Fig. 1: Neutralization of SARS-CoV-2 variant strains by clinically relevant mAbs.
From: In vivo monoclonal antibody efficacy against SARS-CoV-2 variant strains
a, b, Amino acid substitutions in SARS-CoV-2 variants mapped onto the structure of the spike protein. Schematic layout of the spike protein monomer is depicted at the top. Structure of spike monomer (Protein Data Bank code (PDB) 7C2L, with RBD from PDB 6W41) is depicted as a cartoon, with the N-terminal domain (NTD), RBD, receptor-binding motif (RBM) and S2 coloured in orange, green, magenta and light blue, respectively. Substitutions for each variant are shown as spheres and coloured according to the legend. Substitutions shown in black are shared between several variants. The purple triangle, pink square, purple hexagon and black pentagon represent approximate locations of L5, S13, D253 and P681, respectively, which were not modelled in the original structures.
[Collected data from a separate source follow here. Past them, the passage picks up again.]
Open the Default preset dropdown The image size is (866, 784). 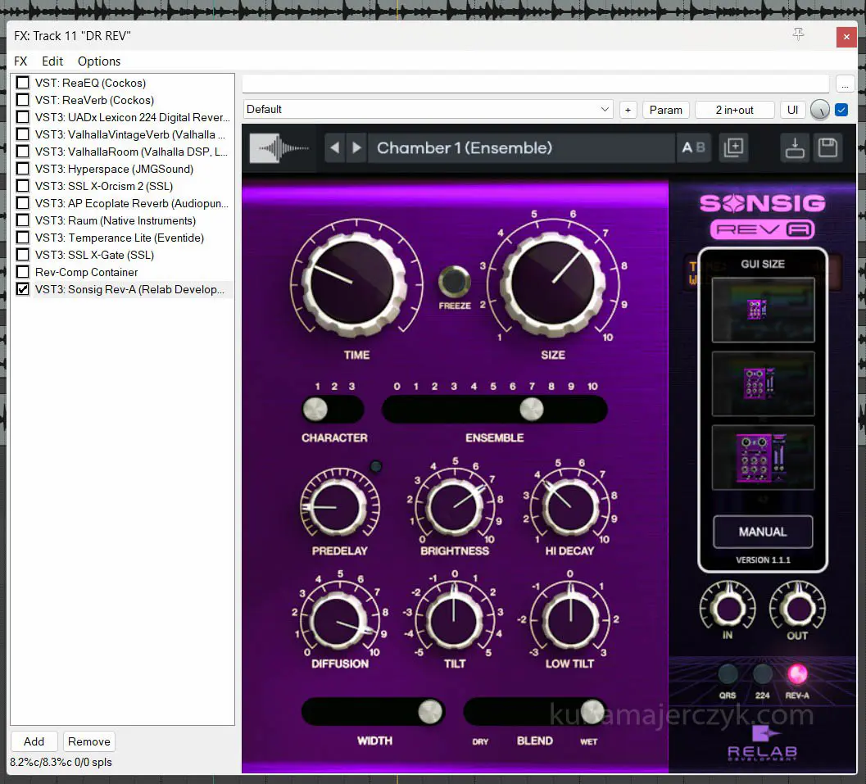(428, 110)
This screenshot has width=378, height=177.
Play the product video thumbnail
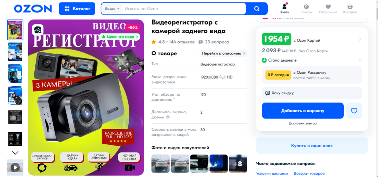(x=15, y=167)
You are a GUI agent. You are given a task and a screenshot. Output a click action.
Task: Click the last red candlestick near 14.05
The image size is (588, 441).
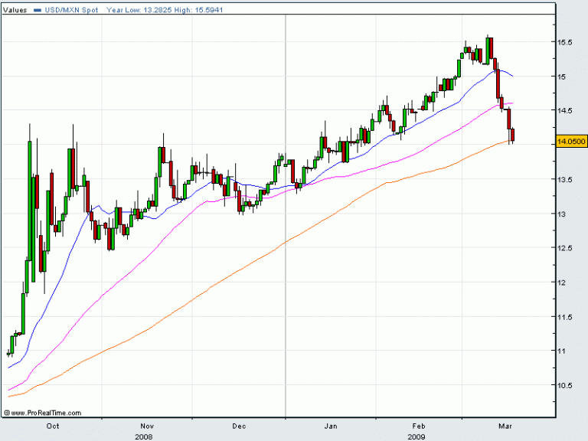coord(512,136)
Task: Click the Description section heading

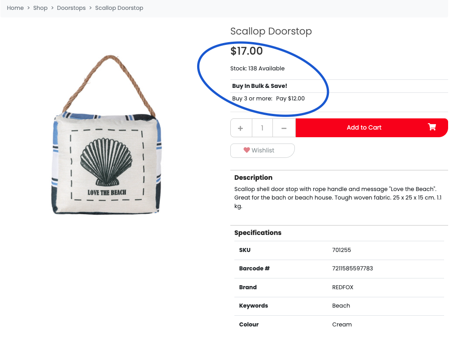Action: click(x=253, y=178)
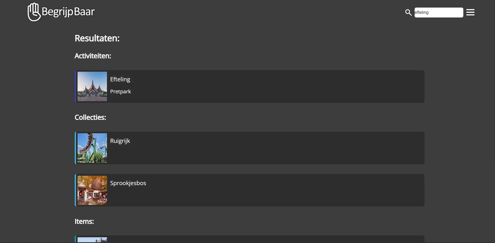Click inside the search input field

439,12
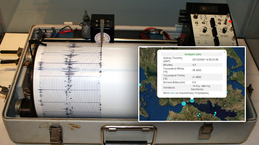The width and height of the screenshot is (259, 145).
Task: Click the largest cyan circle marker on the map
Action: pyautogui.click(x=184, y=103)
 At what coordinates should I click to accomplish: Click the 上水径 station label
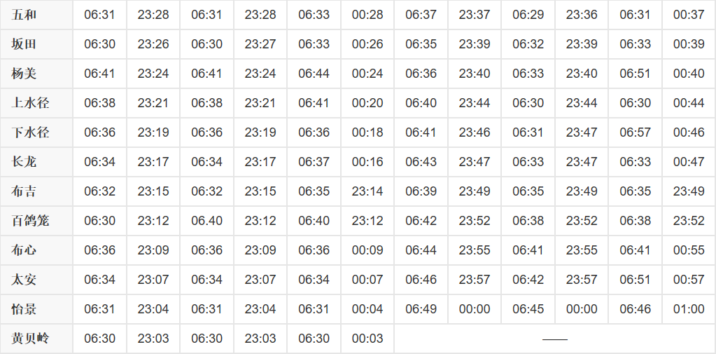click(x=30, y=103)
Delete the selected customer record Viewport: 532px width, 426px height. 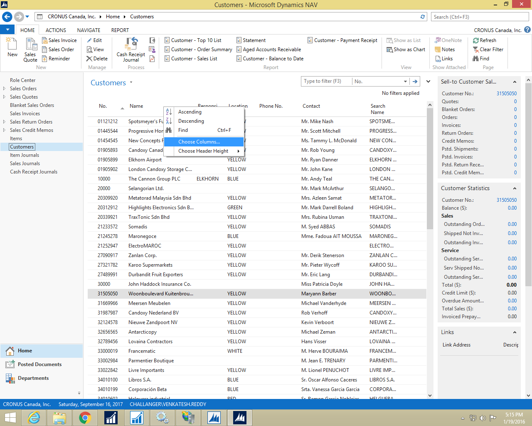click(x=96, y=58)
CH, central helix; FP, fusion peptide; HR, heptad repeat; TM, transmembrane domain. The structural figure in a was generated using UCSF ChimeraX33. b, Viruses used with indicated coloured mutations in the spike protein. c, Summary of EC50 values (ng ml−1) of neutralization of SARS-CoV-2 viruses performed in Vero-TMPRSS2 cells. Blue shading of cells indicates a partial (EC50 > 1,000 ng ml−1) or complete (EC50 > 10,000 ng ml−1) loss of neutralizing activity. d, Neutralization curves comparing the sensitivity of SARS-CoV-2 strains to the indicated individual or combinations of mAbs. Data are representative of two to five experiments, each performed in technical duplicate.